[[ Provided records, beginning ]]

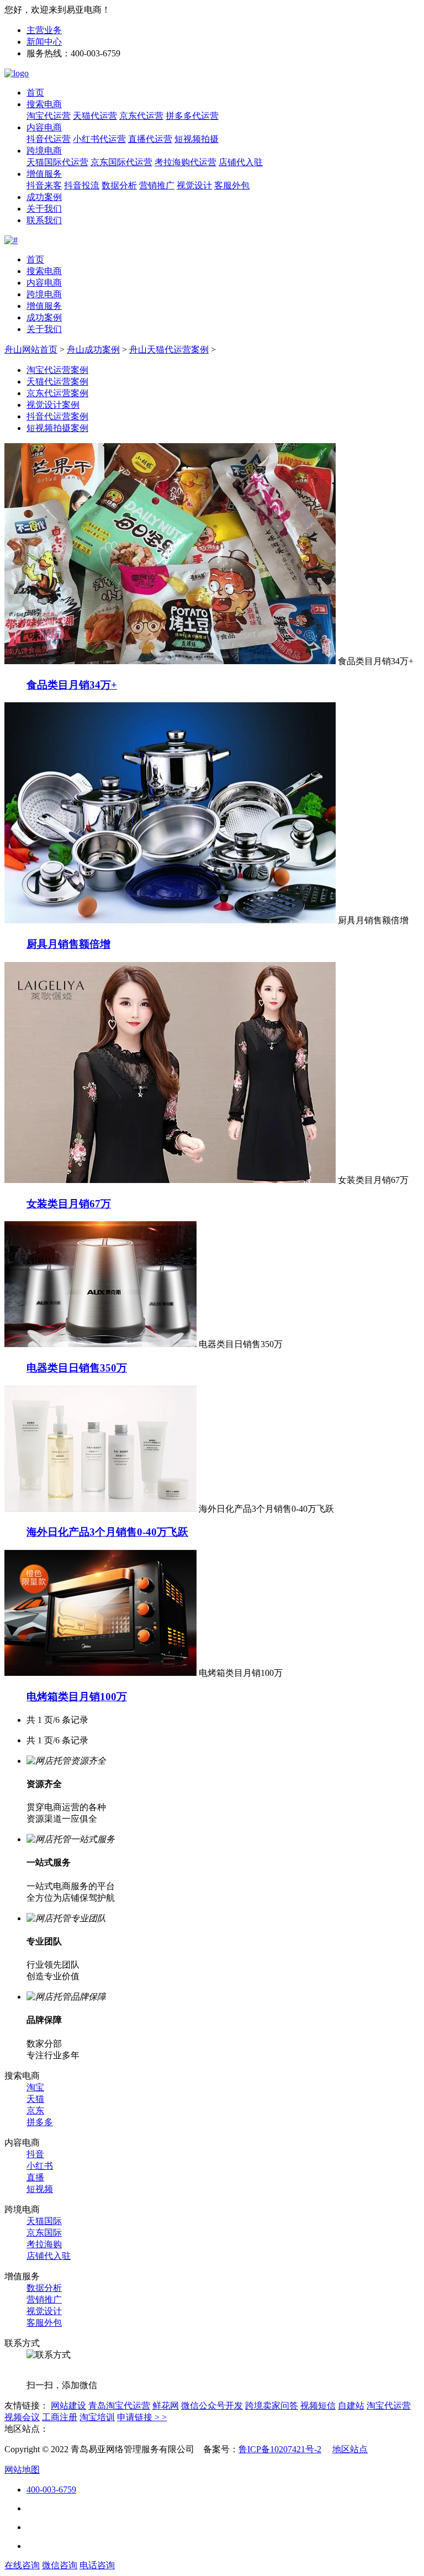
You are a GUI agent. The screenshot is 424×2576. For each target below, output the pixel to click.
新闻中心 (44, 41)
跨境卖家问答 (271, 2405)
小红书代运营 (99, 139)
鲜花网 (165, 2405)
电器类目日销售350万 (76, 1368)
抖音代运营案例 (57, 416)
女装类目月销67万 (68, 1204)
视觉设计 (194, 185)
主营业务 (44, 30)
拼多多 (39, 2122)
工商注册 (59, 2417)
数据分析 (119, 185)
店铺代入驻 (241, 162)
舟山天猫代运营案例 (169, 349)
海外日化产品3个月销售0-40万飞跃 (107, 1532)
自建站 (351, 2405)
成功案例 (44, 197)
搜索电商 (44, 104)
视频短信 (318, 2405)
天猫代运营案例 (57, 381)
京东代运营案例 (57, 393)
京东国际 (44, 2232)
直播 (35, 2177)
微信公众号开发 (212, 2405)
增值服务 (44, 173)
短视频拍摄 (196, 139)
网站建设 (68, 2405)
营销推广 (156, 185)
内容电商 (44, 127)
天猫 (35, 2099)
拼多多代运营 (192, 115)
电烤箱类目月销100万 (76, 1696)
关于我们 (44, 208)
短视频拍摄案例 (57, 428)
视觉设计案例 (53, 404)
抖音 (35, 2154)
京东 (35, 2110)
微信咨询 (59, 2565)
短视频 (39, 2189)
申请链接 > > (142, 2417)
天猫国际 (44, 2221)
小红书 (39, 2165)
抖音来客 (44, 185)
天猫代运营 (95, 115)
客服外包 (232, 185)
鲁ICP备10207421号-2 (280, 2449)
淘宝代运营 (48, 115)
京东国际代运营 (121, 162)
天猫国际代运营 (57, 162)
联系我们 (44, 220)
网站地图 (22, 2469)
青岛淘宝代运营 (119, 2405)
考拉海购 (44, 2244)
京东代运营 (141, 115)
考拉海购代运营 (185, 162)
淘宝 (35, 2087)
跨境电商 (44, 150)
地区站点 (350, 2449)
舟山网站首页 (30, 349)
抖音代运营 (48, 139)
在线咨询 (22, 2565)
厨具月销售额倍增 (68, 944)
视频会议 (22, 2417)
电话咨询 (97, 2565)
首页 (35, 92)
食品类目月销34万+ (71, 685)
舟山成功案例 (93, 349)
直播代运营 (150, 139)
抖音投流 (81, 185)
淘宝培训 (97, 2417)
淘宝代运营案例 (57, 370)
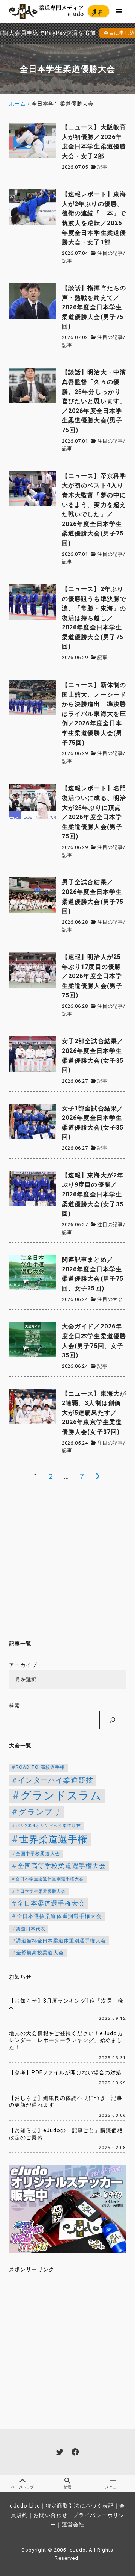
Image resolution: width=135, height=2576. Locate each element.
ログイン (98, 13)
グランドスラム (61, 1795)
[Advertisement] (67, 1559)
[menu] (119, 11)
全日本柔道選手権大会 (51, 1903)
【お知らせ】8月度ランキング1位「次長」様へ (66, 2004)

[[ Provided records, end ]]
[[ Provided records, beginning ]]

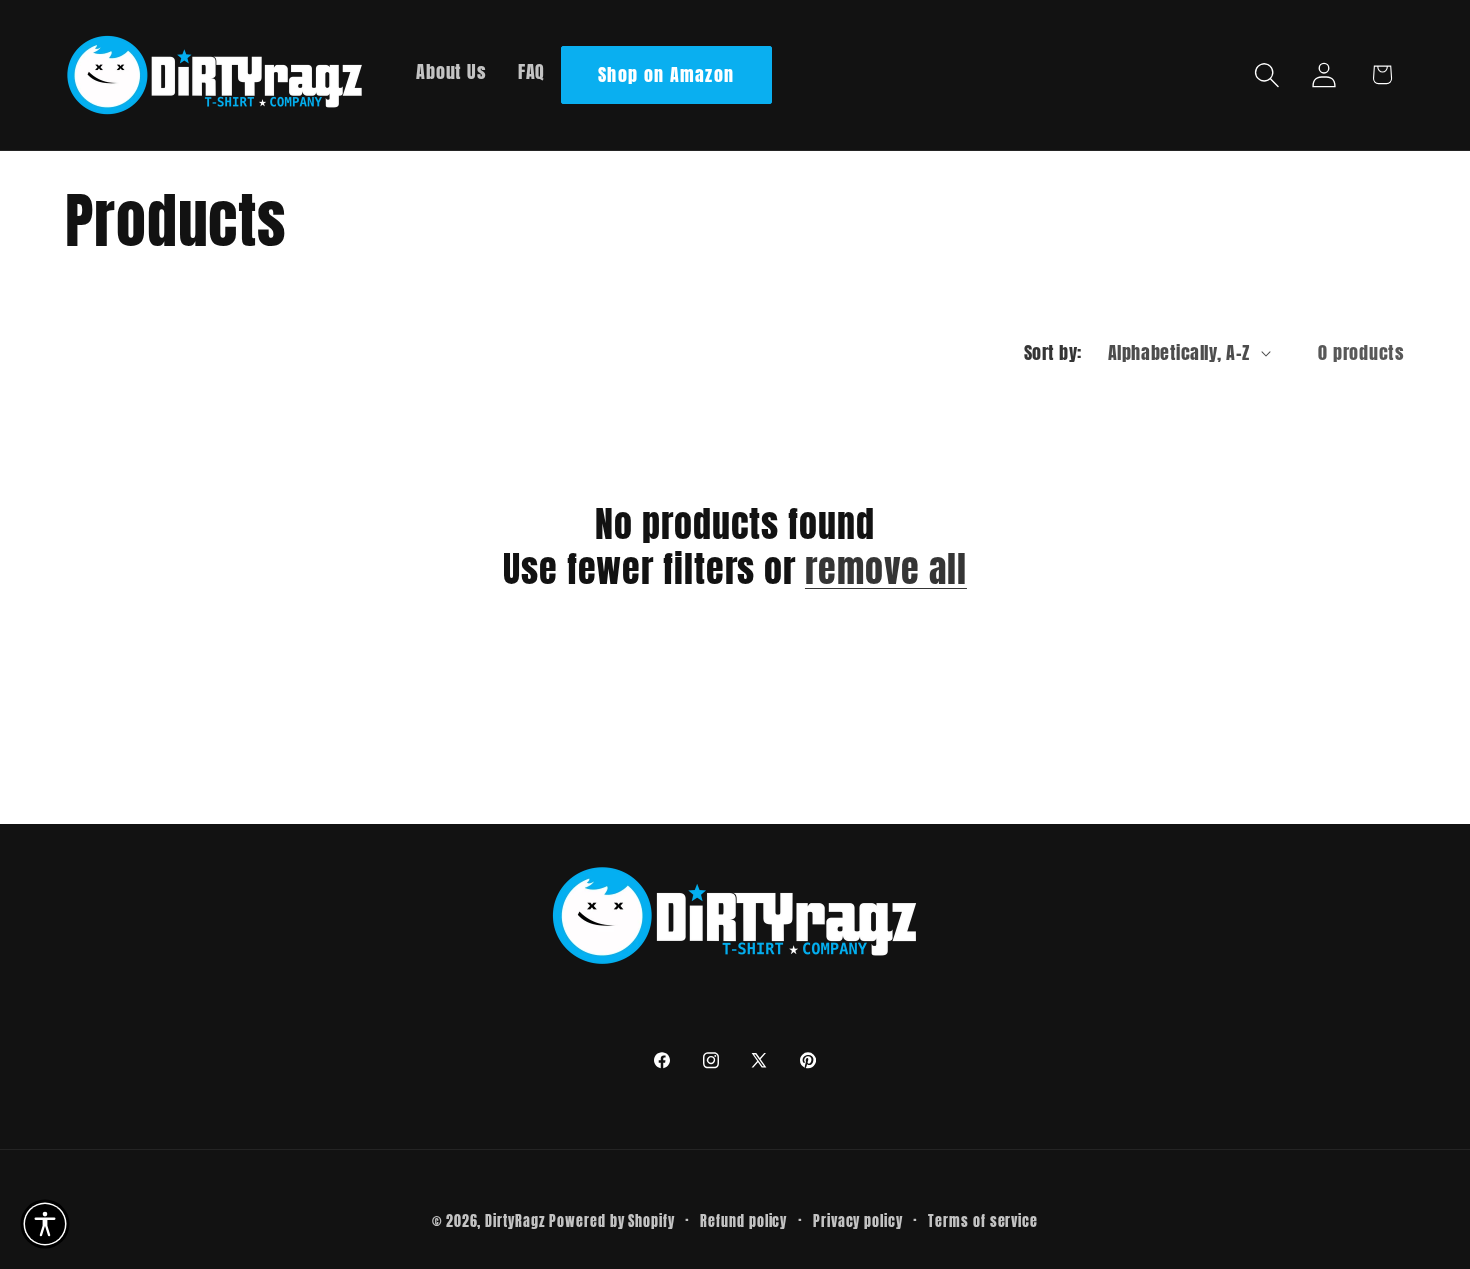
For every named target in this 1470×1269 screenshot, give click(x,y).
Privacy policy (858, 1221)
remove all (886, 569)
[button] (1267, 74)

[[ Provided records, end ]]

→ What to work on: Look through the data above for the string "target" and copy every line where it appears.

→ Problem solution:
You are a GUI agent. The screenshot is 424×2576. For each target below, output the pixel to click.
For every named target in this 1470×1269 screenshot, give click(x,y).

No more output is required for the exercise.